The car shared its 2,250 mm wheel base with the manufacturer's single cylinder Type VC2. The 3,200 mm body length provided space for between two and four people depending on the body specified. The range of different body types offered included a Phaeton, a Torpedo, a Limousine, a Landaulet, and a sports car.
The V2Y2 was built during the year of the formal merger of Lion-Peugeot with the “Automobiles Peugeot” business of Armand Peugeot. By this time, apart from the much smaller Peugeot Bébé, the part of the business that before the merger had been known as “Automobiles Peugeot” was producing no car with engines smaller than 2,000 cm³: this shows the extent to which, by this time, the two Peugeot family automobile manufacturers were producing complementary ranges.

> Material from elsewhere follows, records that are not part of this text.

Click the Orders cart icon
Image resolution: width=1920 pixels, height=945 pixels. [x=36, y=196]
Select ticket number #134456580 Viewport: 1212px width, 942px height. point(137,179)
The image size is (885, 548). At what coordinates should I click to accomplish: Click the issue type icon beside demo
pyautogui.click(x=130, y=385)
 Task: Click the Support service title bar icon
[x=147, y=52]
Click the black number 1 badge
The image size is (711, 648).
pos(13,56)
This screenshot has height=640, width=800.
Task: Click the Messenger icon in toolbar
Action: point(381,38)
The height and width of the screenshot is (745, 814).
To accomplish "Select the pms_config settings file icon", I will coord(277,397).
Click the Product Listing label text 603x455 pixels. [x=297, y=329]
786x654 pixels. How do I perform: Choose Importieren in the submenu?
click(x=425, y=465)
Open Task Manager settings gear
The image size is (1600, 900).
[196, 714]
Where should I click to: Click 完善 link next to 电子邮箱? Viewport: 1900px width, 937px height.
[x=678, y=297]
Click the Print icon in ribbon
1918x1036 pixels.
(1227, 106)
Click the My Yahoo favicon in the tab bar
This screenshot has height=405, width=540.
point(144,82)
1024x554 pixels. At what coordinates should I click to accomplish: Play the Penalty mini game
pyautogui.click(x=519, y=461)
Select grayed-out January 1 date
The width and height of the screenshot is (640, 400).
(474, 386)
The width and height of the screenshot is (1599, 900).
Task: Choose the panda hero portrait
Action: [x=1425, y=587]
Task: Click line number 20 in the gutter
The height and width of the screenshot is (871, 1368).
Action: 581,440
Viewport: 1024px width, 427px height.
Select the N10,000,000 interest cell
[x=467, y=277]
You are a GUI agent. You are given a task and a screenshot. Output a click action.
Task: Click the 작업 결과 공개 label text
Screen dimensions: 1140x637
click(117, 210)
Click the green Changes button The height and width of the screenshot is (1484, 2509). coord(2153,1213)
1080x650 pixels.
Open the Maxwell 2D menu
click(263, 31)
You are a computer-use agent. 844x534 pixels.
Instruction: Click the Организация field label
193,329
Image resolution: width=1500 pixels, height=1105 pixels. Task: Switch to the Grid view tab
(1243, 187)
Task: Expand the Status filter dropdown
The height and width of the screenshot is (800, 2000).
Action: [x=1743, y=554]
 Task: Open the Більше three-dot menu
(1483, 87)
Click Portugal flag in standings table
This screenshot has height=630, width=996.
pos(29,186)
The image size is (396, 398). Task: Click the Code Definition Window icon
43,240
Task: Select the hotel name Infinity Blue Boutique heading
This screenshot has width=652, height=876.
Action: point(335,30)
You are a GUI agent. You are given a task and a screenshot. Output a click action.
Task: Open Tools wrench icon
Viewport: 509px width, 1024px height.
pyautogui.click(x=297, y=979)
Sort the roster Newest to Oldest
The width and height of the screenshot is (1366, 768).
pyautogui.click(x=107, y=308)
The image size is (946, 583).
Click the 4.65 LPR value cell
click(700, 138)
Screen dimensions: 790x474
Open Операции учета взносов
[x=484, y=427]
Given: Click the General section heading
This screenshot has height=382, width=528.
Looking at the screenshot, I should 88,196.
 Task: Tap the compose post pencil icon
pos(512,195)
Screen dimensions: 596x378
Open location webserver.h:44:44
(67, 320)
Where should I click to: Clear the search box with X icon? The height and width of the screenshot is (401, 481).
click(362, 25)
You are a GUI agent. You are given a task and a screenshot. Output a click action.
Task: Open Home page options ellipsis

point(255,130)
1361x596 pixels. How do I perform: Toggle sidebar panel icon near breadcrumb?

==Lion-Peugeot and Peugeot: the difference==
“Lion-Peugeot” is the name under which in 1906 Robert Peugeot and his two brothers, independently of their cousin Armand's "Automobiles Peugeot" company, established a car manufacturing business at Beaulieu near Vallentigny. Ten years earlier the automobile pioneer Armand Peugeot had split away from the family business after a long-standing disagreement over how intensively the company should diversify into larger scale automobile production. An agreement had at that time been entered into between Armand's “Automobiles Peugeot” company and the residual Peugeot business that the residual business should concentrate on its established metal tools and components businesses along with its successful bicycle manufacturing activities, while Armand would have Peugeot branded powered vehicles to himself. During the ensuing ten years Armand's automobile business had grown rapidly, although it appears that the residual Peugeot business had probably not entirely avoided producing powered vehicles. In any event, under a new agreement signed in 1905, the residual Peugeot business made Armand an annual payment in return for which Armand consented to the residual business itself producing motor cars under the “Lion-Peugeot” name. The arrangement continued until 1910 after which (the death of Robert Peugeot's father Eugène having apparently removed a major impediment to the idea) the Lion-Peugeot business and the Peugeot automobiles business were merged into a single company. Nevertheless, some smaller models continued to be branded as “Lion-Peugeots” until 1916.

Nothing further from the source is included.